But Moore's Law is inherently a statement about human ingenuity, market forces, and physics. Whenever exponential growth falters in one area - clock speed, or a particular mask technique - engineers find some new area or new technique to improve at an exponential pace. No individual technique experiences exponential growth for long, instead migration to new techniques occurs fast enough that the overall growth rate continues to be exponential.
The discovery and improvement of manufacturing techniques is driven on one end by demand for computation and limited on the other end by physics. In between is a morass of politics, science, and plain old engineering. It's hard to understand the myriad forces driving demand and the many factors affect innovation including economies of scale, cultural attitudes towards new ideas, vast marketing campaigns, and the strange events that occur during the death throes of megacorporations. By comparison, understanding the limits of computation is easy, as long as you have a working knowledge of quantum physics, information theory, and the properties of black holes.
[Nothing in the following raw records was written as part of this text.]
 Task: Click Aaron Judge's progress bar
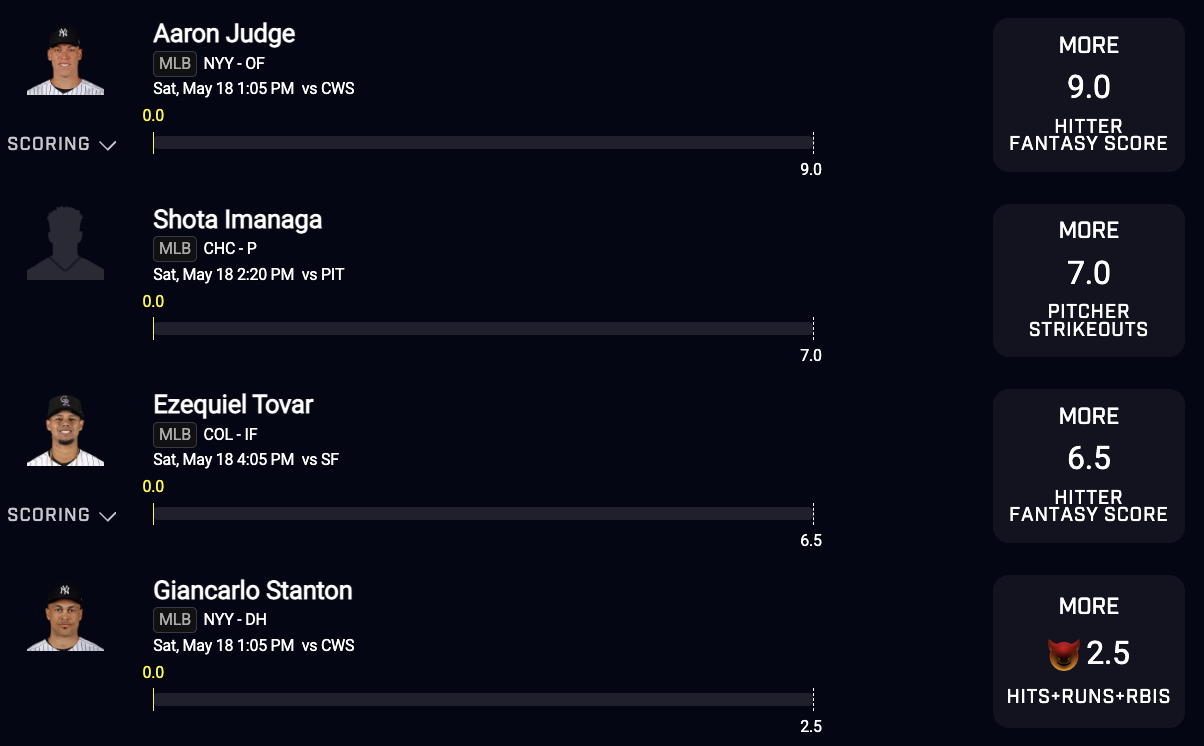tap(483, 143)
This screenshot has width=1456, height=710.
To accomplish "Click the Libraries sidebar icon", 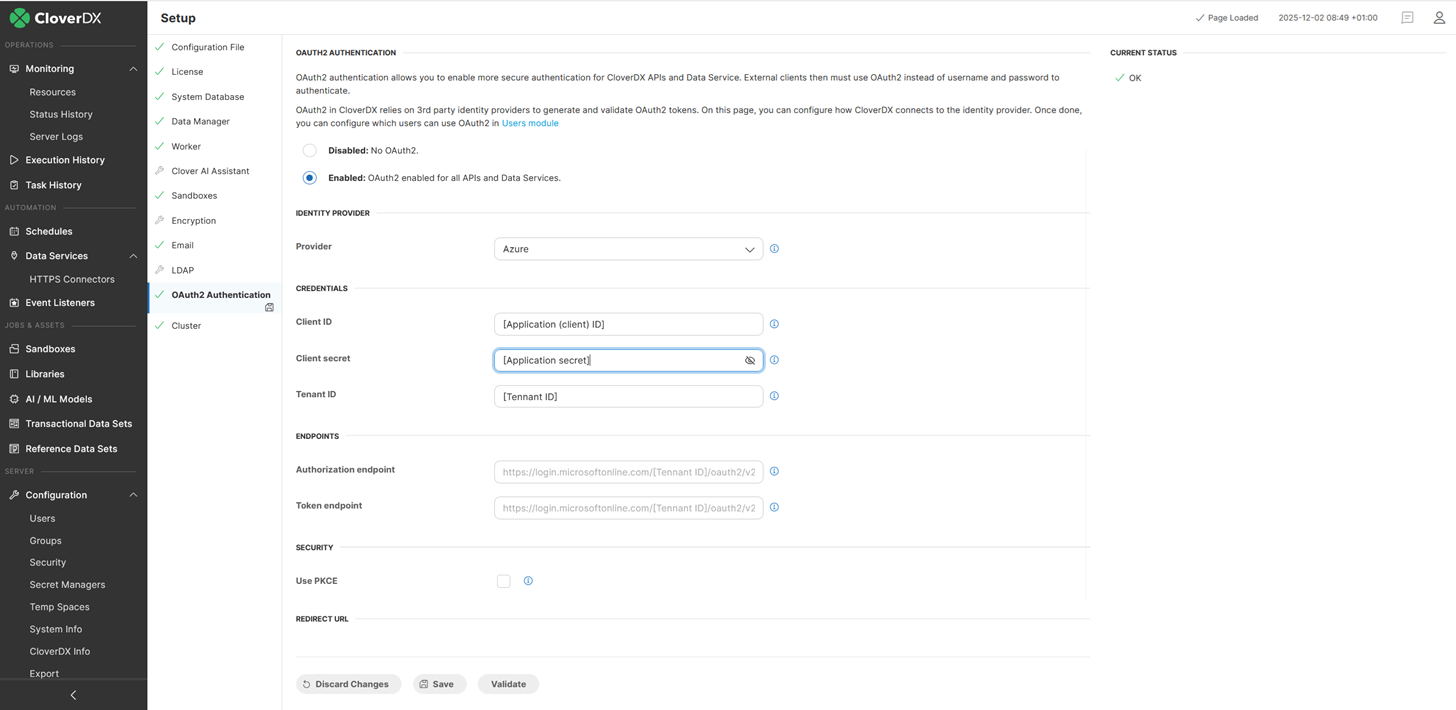I will (14, 373).
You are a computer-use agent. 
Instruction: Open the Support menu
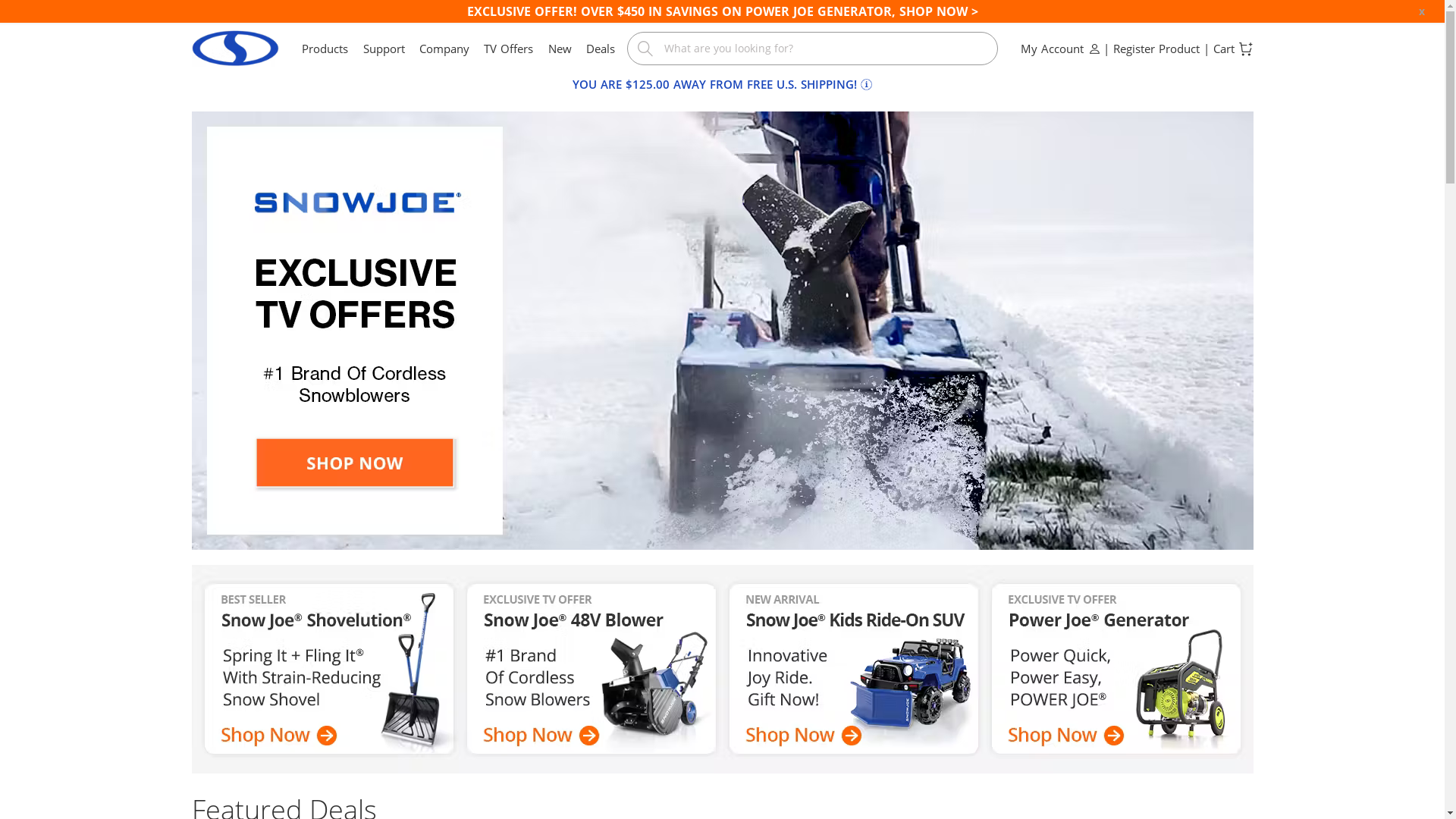point(384,49)
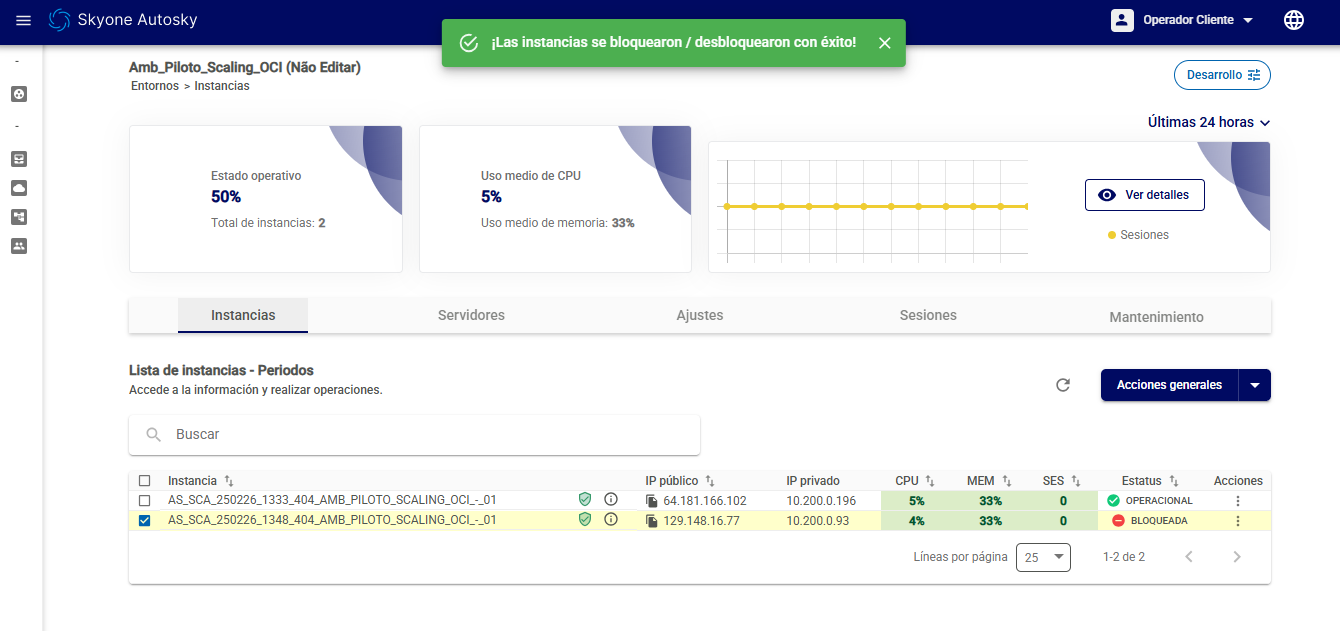Image resolution: width=1340 pixels, height=631 pixels.
Task: Dismiss the green success notification
Action: pyautogui.click(x=884, y=43)
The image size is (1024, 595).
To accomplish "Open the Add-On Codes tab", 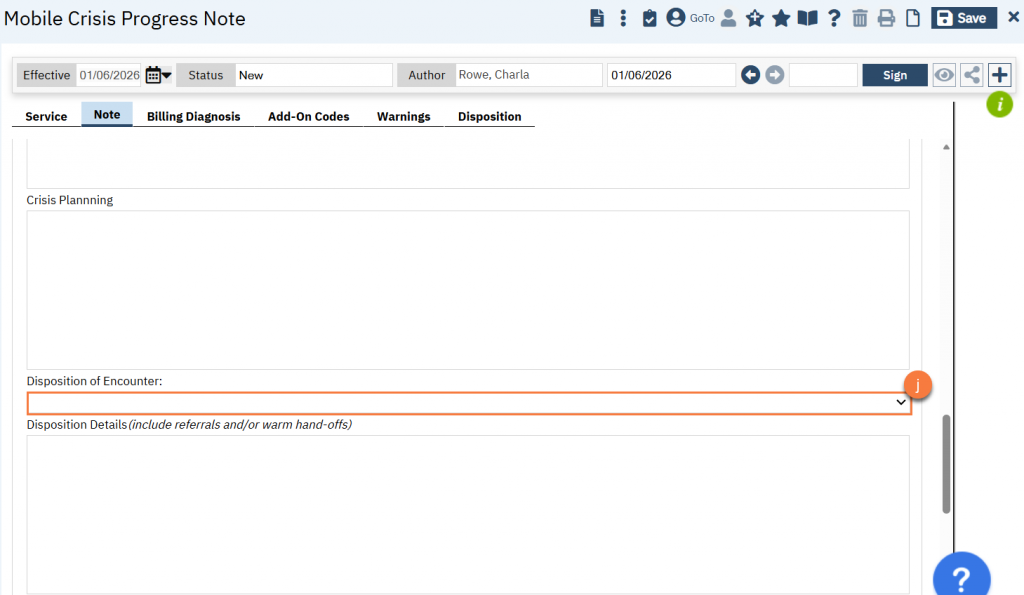I will coord(308,116).
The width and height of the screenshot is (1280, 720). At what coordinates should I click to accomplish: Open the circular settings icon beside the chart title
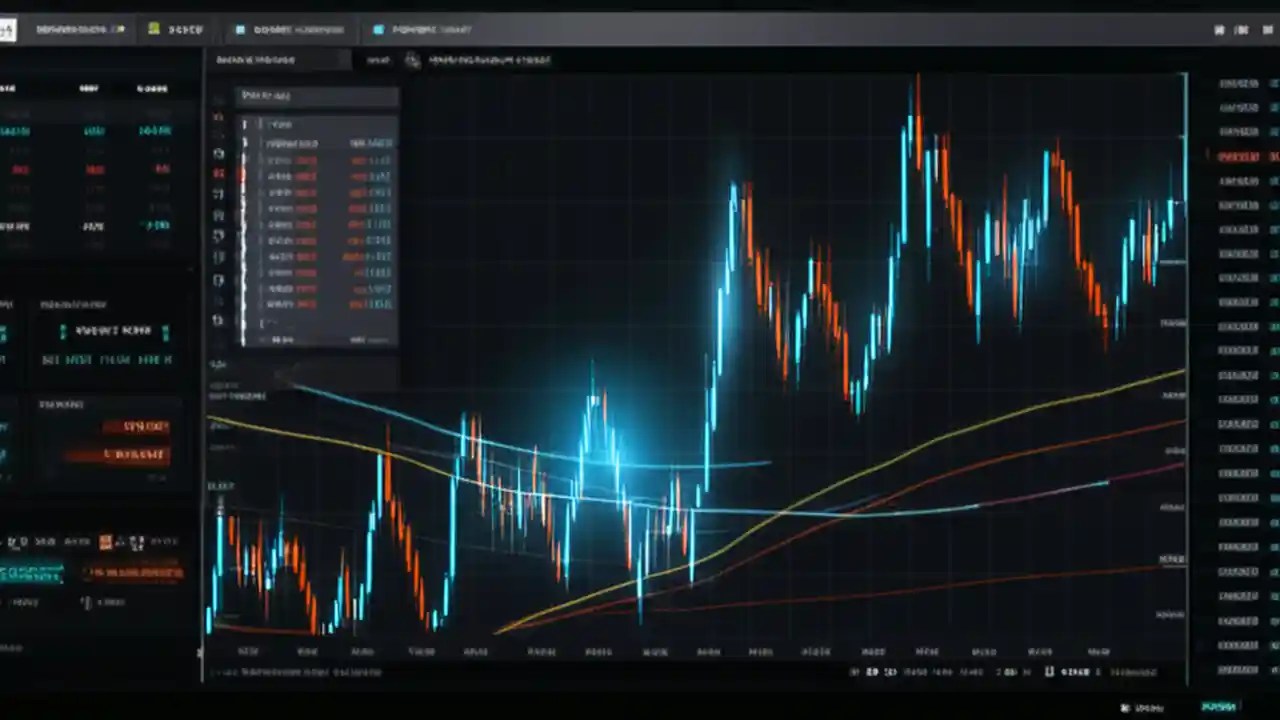tap(412, 60)
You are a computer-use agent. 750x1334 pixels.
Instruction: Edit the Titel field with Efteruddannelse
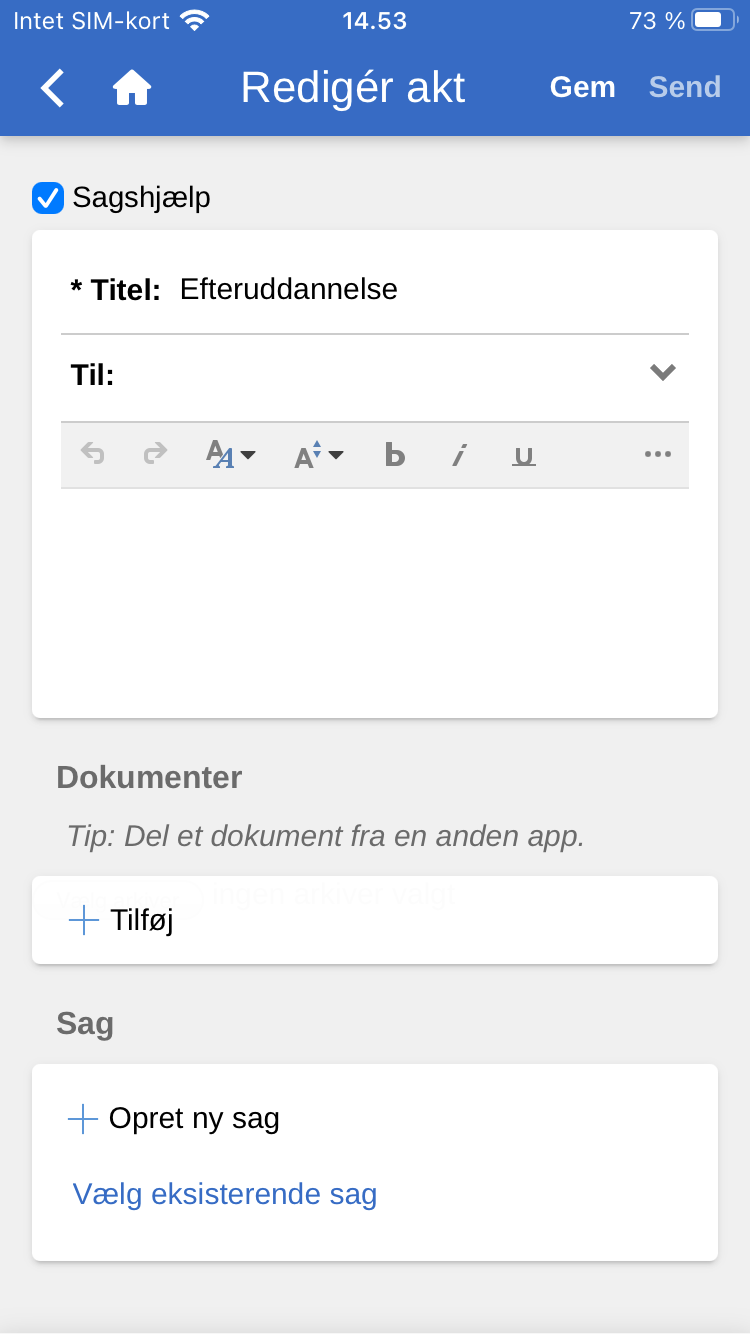pos(420,290)
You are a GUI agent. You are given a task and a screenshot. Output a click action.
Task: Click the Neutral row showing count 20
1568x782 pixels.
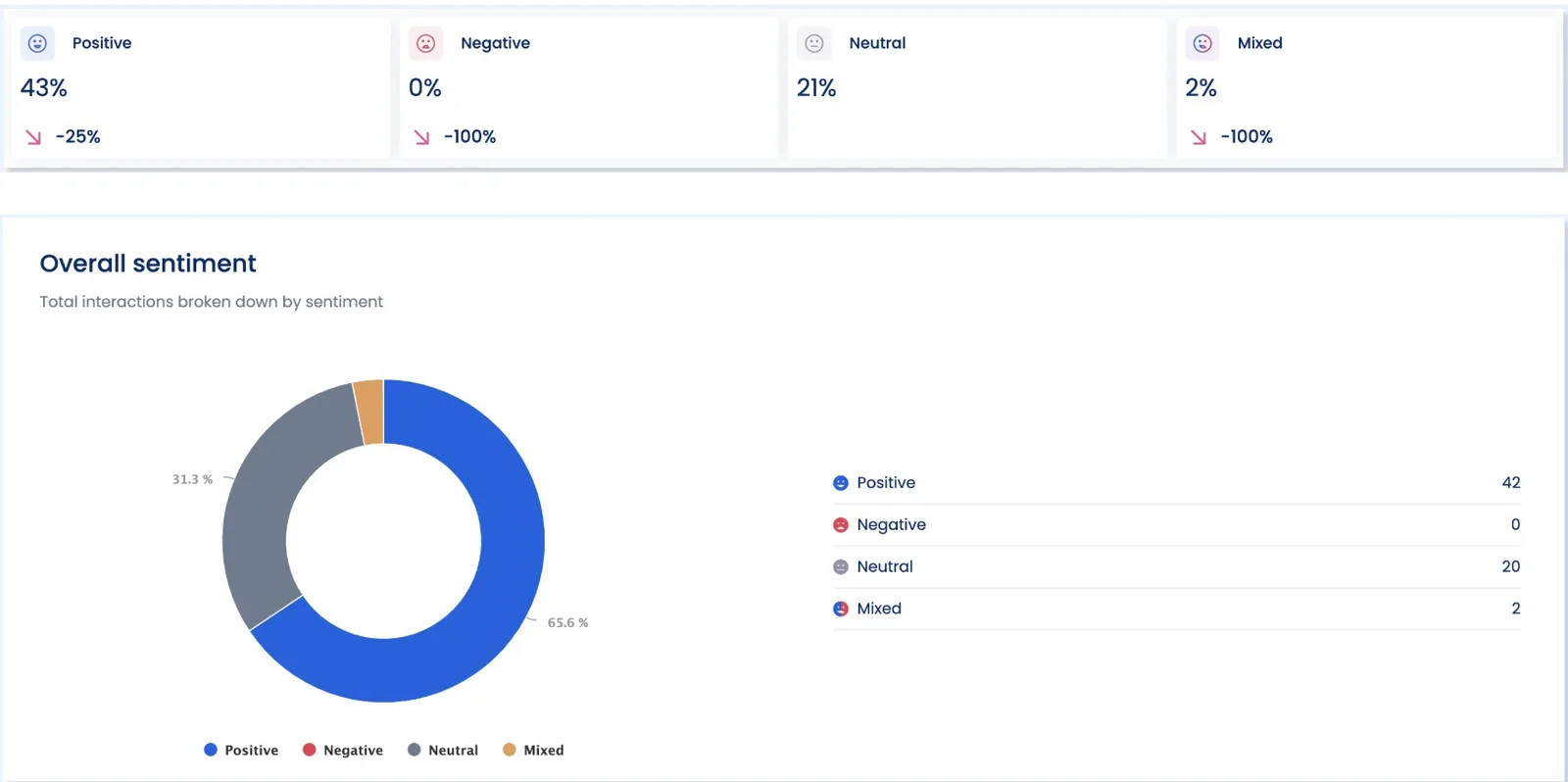pyautogui.click(x=1176, y=566)
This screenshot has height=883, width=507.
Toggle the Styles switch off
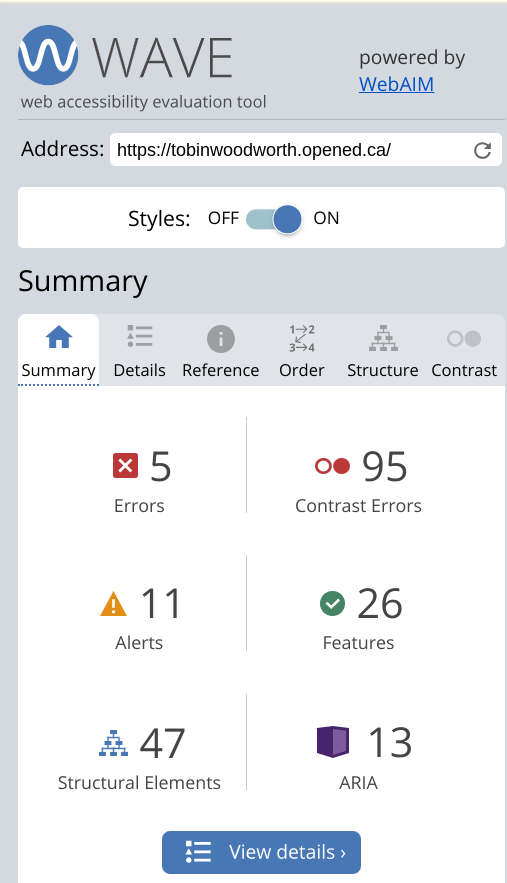pos(274,218)
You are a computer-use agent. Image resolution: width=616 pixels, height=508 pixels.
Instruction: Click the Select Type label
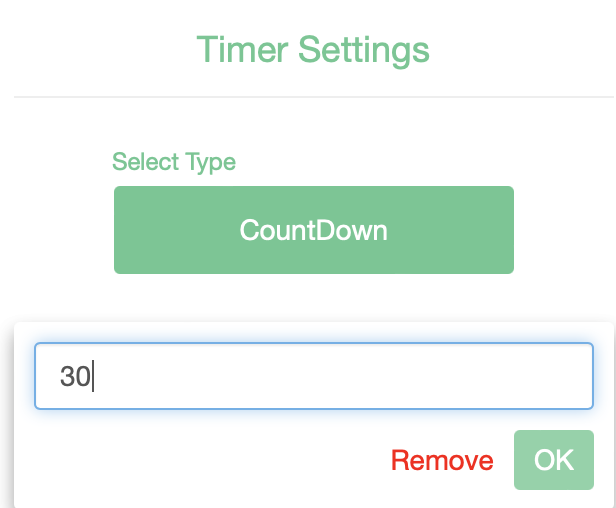174,161
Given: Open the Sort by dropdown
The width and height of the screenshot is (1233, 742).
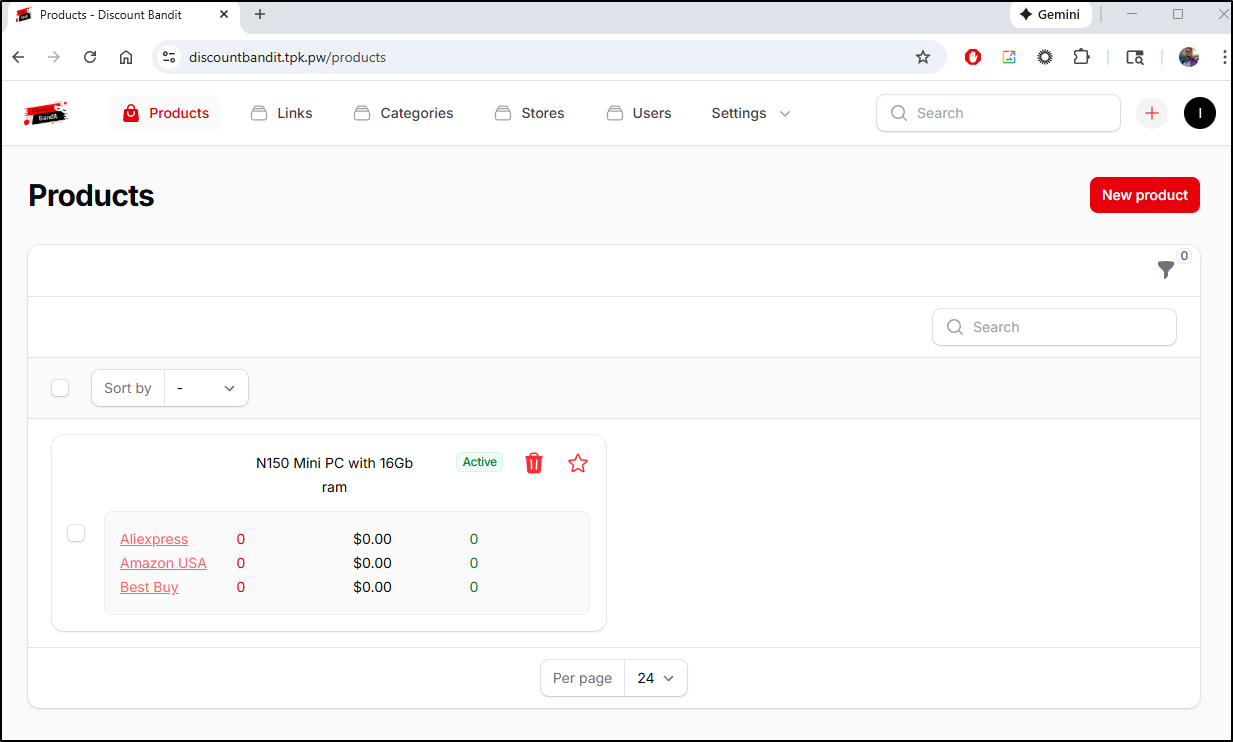Looking at the screenshot, I should pos(206,388).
In a paper published in Nature in 2000, Ultimate Physical Limits of Computation (free arXiv preprint [PDF] here), Dr. Seth Lloyd calculates (and explains) the limits of computing given our current knowledge of physics. Of course, we don't know everything about physics yet - far from it - but just as in other areas of engineering, we know enough to make some extremely interesting predictions about the future of computation. This paper wraps up existing work on the physical limits of computing and introduces several novel results, most notably the ultimate speed limit to computation. Most interesting in my mind is the calculation of a surprisingly specific upper bound on how many years a generalized Moore's Law can remain in effect (keep reading to find out exactly how long!).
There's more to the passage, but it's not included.